Task statement.
An exact copy of every entry is what's needed, so please transcribe them all.

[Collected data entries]
----

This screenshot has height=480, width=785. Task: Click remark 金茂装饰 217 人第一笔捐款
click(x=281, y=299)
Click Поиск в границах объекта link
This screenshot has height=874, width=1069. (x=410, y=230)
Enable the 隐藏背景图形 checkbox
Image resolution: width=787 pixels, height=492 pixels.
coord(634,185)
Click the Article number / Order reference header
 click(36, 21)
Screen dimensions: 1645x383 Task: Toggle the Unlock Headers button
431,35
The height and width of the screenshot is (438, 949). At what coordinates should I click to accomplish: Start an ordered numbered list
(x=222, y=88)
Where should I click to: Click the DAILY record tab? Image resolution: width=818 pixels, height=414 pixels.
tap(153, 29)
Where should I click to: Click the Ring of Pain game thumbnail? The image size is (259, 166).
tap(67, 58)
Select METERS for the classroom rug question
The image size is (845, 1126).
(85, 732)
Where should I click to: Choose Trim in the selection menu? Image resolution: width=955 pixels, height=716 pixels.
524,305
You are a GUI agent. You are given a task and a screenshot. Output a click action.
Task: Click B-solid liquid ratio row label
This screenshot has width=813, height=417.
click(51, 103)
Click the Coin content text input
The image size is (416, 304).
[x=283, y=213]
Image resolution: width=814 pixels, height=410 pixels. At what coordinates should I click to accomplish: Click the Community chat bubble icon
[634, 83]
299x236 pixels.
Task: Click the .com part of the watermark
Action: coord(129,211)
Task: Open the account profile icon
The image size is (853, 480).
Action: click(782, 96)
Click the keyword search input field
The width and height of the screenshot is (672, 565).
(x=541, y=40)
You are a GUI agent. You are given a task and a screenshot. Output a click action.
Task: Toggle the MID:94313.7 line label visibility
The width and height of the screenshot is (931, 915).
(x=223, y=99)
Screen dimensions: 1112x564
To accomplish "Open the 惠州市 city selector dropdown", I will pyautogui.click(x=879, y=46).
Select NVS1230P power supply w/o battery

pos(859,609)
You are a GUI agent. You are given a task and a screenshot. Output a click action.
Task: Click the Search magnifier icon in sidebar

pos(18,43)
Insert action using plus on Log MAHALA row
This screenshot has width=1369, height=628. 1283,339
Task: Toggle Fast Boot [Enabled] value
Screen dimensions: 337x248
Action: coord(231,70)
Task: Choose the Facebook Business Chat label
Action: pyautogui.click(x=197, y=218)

----

Task solution.
This screenshot has height=480, width=785. Task: Click remark 金茂装饰 217 人第一笔捐款
click(x=281, y=299)
Click Поиск в границах объекта link
This screenshot has height=874, width=1069. (x=410, y=230)
Enable the 隐藏背景图形 checkbox
Image resolution: width=787 pixels, height=492 pixels.
coord(634,185)
Click the Article number / Order reference header
 click(36, 21)
Screen dimensions: 1645x383 Task: Toggle the Unlock Headers button
431,35
The height and width of the screenshot is (438, 949). At what coordinates should I click to accomplish: Start an ordered numbered list
(x=222, y=88)
Where should I click to: Click the DAILY record tab? Image resolution: width=818 pixels, height=414 pixels.
tap(153, 29)
Where should I click to: Click the Ring of Pain game thumbnail? The image size is (259, 166).
tap(67, 58)
Select METERS for the classroom rug question
The image size is (845, 1126).
(85, 732)
Where should I click to: Choose Trim in the selection menu? Image resolution: width=955 pixels, height=716 pixels.
524,305
You are a GUI agent. You are given a task and a screenshot. Output a click action.
Task: Click B-solid liquid ratio row label
This screenshot has width=813, height=417.
click(51, 103)
Click the Coin content text input
The image size is (416, 304).
[x=283, y=213]
Image resolution: width=814 pixels, height=410 pixels. At what coordinates should I click to accomplish: Click the Community chat bubble icon
[634, 83]
299x236 pixels.
Task: Click the .com part of the watermark
Action: coord(129,211)
Task: Open the account profile icon
The image size is (853, 480).
Action: click(782, 96)
Click the keyword search input field
The width and height of the screenshot is (672, 565).
(x=541, y=40)
You are a GUI agent. You are given a task and a screenshot. Output a click action.
Task: Toggle the MID:94313.7 line label visibility
The width and height of the screenshot is (931, 915).
(x=223, y=99)
Screen dimensions: 1112x564
To accomplish "Open the 惠州市 city selector dropdown", I will pyautogui.click(x=879, y=46).
Select NVS1230P power supply w/o battery

pos(859,609)
You are a GUI agent. You are given a task and a screenshot. Output a click action.
Task: Click the Search magnifier icon in sidebar

pos(18,43)
Insert action using plus on Log MAHALA row
This screenshot has width=1369, height=628. 1283,339
Task: Toggle Fast Boot [Enabled] value
Screen dimensions: 337x248
Action: coord(231,70)
Task: Choose the Facebook Business Chat label
Action: pyautogui.click(x=197, y=218)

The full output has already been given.